[BEGIN RECORDS TO PROCESS]

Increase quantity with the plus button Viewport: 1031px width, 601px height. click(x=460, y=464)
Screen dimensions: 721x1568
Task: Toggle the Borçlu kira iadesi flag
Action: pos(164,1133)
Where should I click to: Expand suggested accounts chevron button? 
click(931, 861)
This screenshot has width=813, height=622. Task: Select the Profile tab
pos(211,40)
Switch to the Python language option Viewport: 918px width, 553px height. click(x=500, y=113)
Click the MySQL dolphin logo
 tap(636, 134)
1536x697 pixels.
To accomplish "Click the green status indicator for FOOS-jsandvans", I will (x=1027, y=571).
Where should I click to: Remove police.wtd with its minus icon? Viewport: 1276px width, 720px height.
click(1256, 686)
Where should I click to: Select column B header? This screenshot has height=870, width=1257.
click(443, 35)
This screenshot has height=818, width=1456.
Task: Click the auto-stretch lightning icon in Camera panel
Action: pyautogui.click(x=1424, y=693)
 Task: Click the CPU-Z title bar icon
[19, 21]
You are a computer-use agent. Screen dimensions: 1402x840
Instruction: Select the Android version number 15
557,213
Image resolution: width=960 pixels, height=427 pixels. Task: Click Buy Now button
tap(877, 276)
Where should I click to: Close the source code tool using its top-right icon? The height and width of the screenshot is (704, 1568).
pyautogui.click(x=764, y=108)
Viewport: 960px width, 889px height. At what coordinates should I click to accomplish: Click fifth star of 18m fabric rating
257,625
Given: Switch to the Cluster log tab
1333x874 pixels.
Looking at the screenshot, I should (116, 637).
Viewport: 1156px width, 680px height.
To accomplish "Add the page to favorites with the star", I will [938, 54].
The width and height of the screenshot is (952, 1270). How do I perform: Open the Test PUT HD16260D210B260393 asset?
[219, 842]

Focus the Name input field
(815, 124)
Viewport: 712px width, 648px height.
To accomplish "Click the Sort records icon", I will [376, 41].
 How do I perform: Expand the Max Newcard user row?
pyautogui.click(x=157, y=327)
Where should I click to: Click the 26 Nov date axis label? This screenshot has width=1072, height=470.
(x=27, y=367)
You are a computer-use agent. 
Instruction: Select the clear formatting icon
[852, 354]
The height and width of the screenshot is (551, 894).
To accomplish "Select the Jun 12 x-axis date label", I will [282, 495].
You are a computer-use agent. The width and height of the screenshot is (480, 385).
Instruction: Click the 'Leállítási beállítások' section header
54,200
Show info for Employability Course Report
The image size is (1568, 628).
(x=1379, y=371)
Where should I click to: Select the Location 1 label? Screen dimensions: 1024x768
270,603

[END RECORDS TO PROCESS]

YOUR GOAL
Copy out the lines of the material above word for word, starting with the line that contains "1536x697 pixels." and going on through the line that contains "click(1256, 686)".

IN RESPONSE
1536x697 pixels.
To accomplish "Click the green status indicator for FOOS-jsandvans", I will (x=1027, y=571).
Where should I click to: Remove police.wtd with its minus icon? Viewport: 1276px width, 720px height.
click(1256, 686)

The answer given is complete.